---- INFORMATION GIVEN

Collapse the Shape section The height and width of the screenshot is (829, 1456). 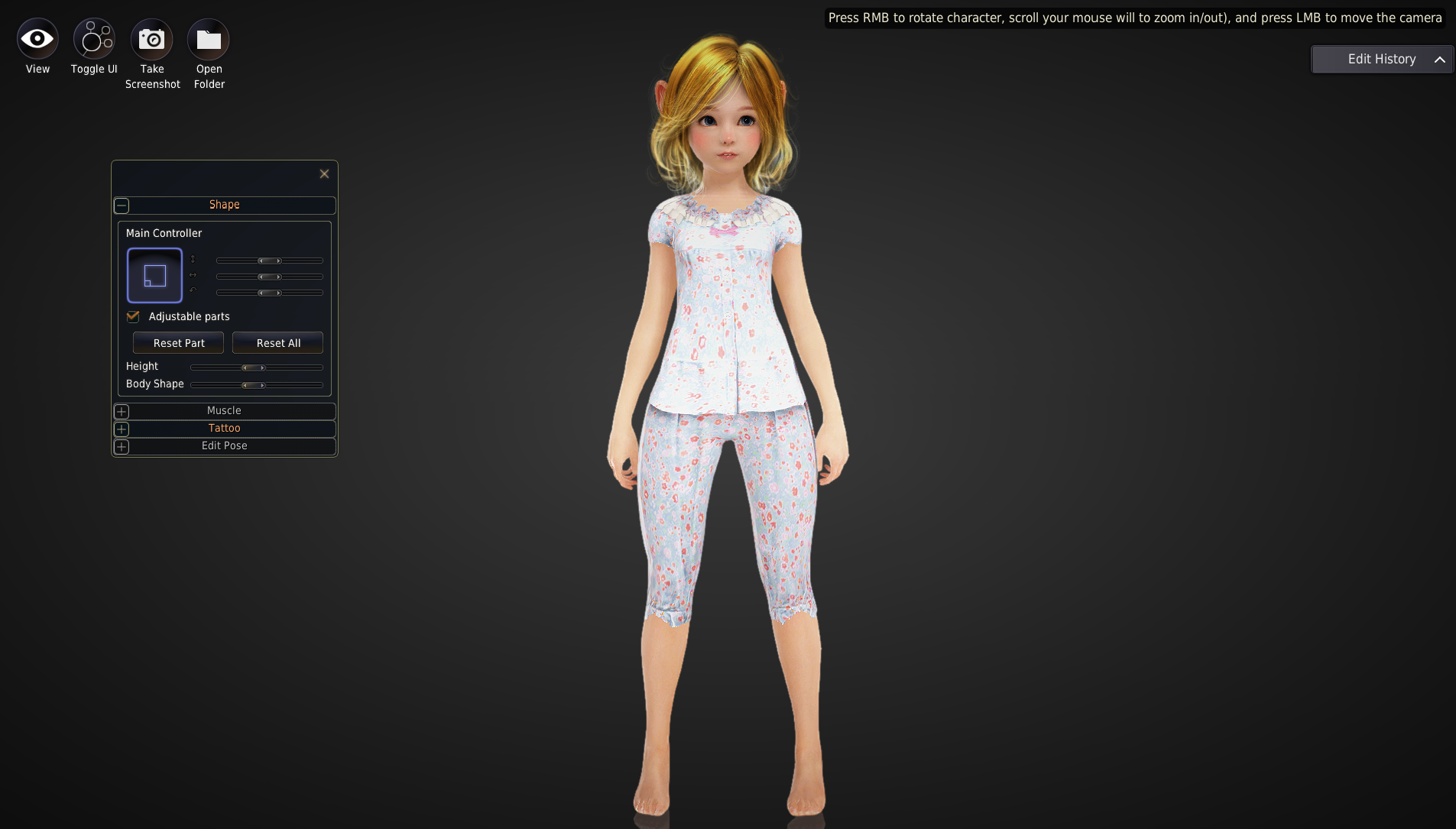click(122, 206)
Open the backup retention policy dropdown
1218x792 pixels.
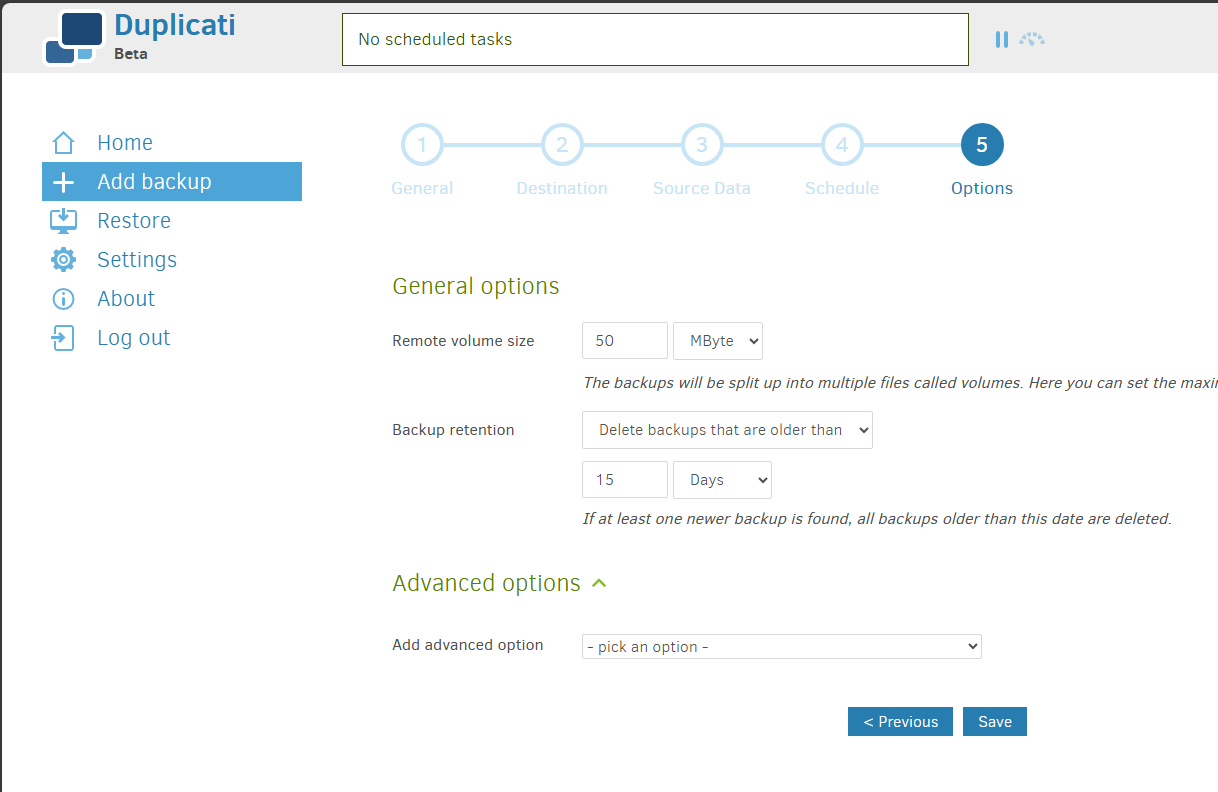(x=727, y=429)
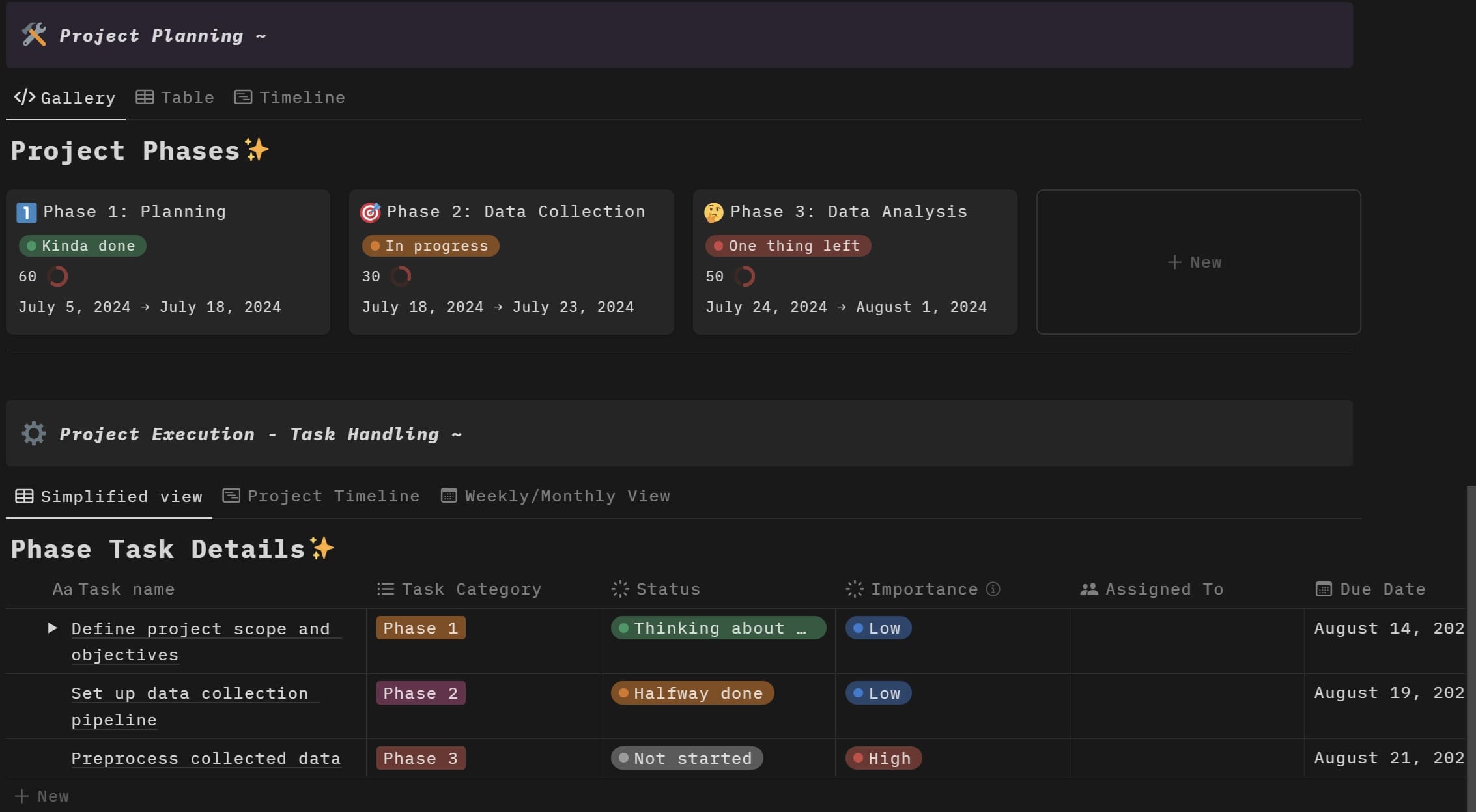
Task: Click the Add New phase button
Action: (1195, 262)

--------

YOUR INSTRUCTIONS
Where the line containing "Open the backup retention policy dropdown" appears in the data above, begin there and output every line through the last, exactly and without pictures.

WRITTEN ANSWER
Open the backup retention policy dropdown
1218x792 pixels.
(x=727, y=429)
Task: Click the Add New phase button
Action: (1195, 262)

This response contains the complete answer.